Figure 105-4. Arthroscopic views of a normal medial meniscus immediately following experimental transection of the cranial cruciate ligament (left) and 8 months postoperatively (right). The normal meniscus is viewed from the tibial plateau eminences toward the medial aspect of the joint (along the transverse plane). The torn meniscus is viewed in a cranial to caudal direction (along the sagittal plane). Note the circumferential tear at the limit of the "red-white" zone (arrow heads). Also note the extent of the synovial reaction compared with a normal stifle. MFC: medial femoral condyle, CaH: caudal horn, MTL: meniscotibial ligament, MTP, medial tibial plateau, CaCL: caudal cruciate ligament, ICN: intercondylar notch, MM: medial meniscus.

In contrast, damage to the lateral meniscus has seldom been reported. However, with the increased popularity of arthroscopic stifle exploration, lateral meniscal lesions are being recognized [26]. In a retrospective evaluation of 100 cruciate-deficient stifles, 77% of the joints had gross structural alteration of the lateral meniscal structure, generally observed as a series of small radial tears of the cranial horn (Fig. 105-5). The clinical significance of these minor tears is unknown. Because of the lack of connection between the lateral meniscus and the joint capsule or collateral ligament, severe lesions of the lateral meniscus seem unlikely and have yet to be reported. Isolated injuries to either meniscus, in the absence of a cruciate rupture, are rare although theoretically possible following sudden compressive force directly on the meniscus, such as jumping from a height and landing with the stifle in full extension.

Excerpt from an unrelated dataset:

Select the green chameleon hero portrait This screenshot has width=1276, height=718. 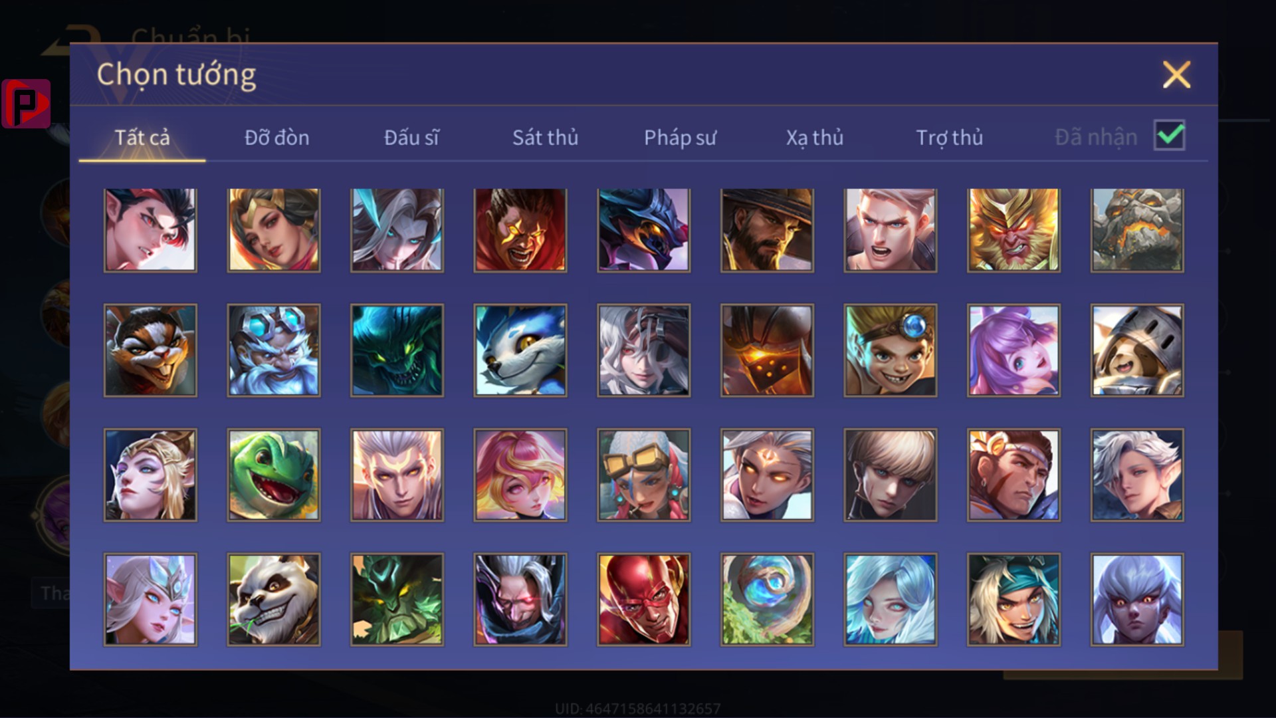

Figure 105-5. Arthroscopic view of normal lateral menisci (A & C) and 8 months following experimental transection of the CCL (B & D). Note (B) the series of small radial tears at the free edge of the meniscus (arrow heads) and the damage to the articular cartilage of the femoral condyle (chondromalacia*) and of the tibial plateau (fibrillation °). Also note (D) the presence of a cartilaginous nodule (open arrow) at the level of the caudal horn and the severe synovial proliferation (#). CaH: caudal horn, LM, lateral meniscus.

Menisectomy

The relative benefit of partial versus total removal of either meniscus remains controversial because both result in gross and microscopic degenerative changes of the articular surfaces of the femur and tibia [27-29]. Although a partial meniscectomy may have a protective effect on articular surfaces, it has been associated with limited tissue regeneration, particularly if the resected segment is entirely located within the avascular center (white zone) of the meniscus. Furthermore, experimental studies in humans have demonstrated that, after partial meniscectomy, the femorotibial articular contact area decreased by approximately 10%, while peak local contact stresses increased by 65%. Conversely, total meniscectomy lead to a 75% decrease in contact area and an approximately 235% increase in peak local contact stresses [25]. The reported advantages of a complete meniscectomy, however, include a more extensive regeneration of the resected meniscus if the excision line runs through the peripheral vascularized (red zone) portion of the meniscal tissue. In such cases, the regenerated meniscal tissue, derived from the synovial membrane, is generally formed within 3 to 6 months. Unfortunately, the regeneration process is somewhat inconsistent and the regenerated fibrocartilage is ineffective in preventing the development of secondary osteoarthritis, which will occur in almost 100% of cases.